In many ways, Medicaid waivers have replicated the success of Canadian block grants better than even block grants would. Not only do they import a sorely lacking parliamentary-style of executive decision making, but stronger accountability rules and audits help ensure waivers are enacted according to the standards of comprehensiveness and accessibility discussed above. For example, Medicaid waivers require that states demonstrate their alternative service models do not cost more than the default while providing comparable benefit. States can also apply for waivers based on “statewideness,” to direct Medicaid dollars into parts of the state with the greatest need.

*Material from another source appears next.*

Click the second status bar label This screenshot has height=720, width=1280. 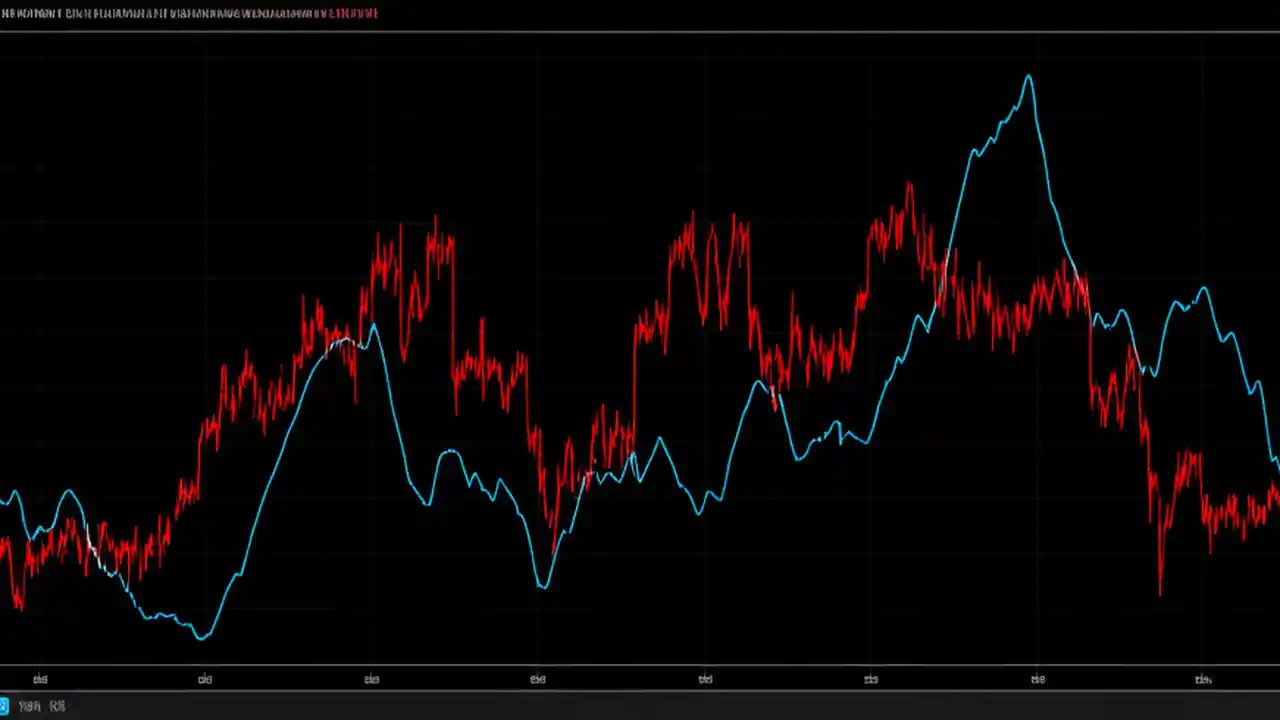[x=56, y=706]
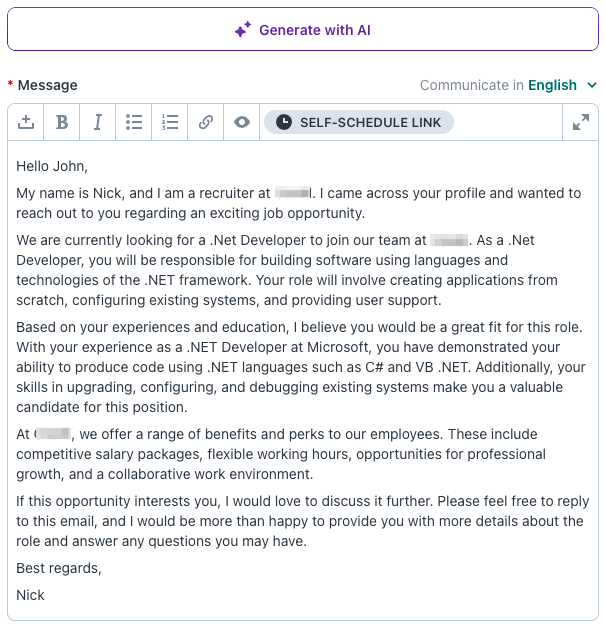Click the Generate with AI button
The height and width of the screenshot is (627, 605).
tap(303, 29)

Greater federalism could come to Medicaid through the expanded use of waivers. This could even include broad-based waivers that allow the wholesale restructuring of Medicaid, or the transference of dollars into other anti-poverty programs like the EITC, conditional on maintaining comparable standards of access and comprehensiveness. Addressing the federal match rate will still be important for insuring Medicaid’s long term sustainability and to control program growth. But without greater consensus in the halls of congress, waivers provide a way for states to reduce cost in a transparent and equitable way right now.
Why This Matters
As Medicaid takes on a growing role in the U.S. health system, reforming the program to allow for greater state flexibility and experimentation is a paramount concern. The recent failure of ACHA suggests Republican plans to convert Medicaid into an austere block grant are doomed to fail. However, a close examination of Canada’s experience with healthcare block grants suggests an expanded use of Medicaid waivers provides not only a viable compromise, but perhaps a truly superior model of federalism.
With an opioid crisis ravaging many parts of America, the recent suggestive evidence that Medicaid expansions have contributed to opioid over-prescription should give everyone pause. Finding innovative ways to respond to this epidemic is just one among many ways broader Medicaid waiver options would benefit all Americans.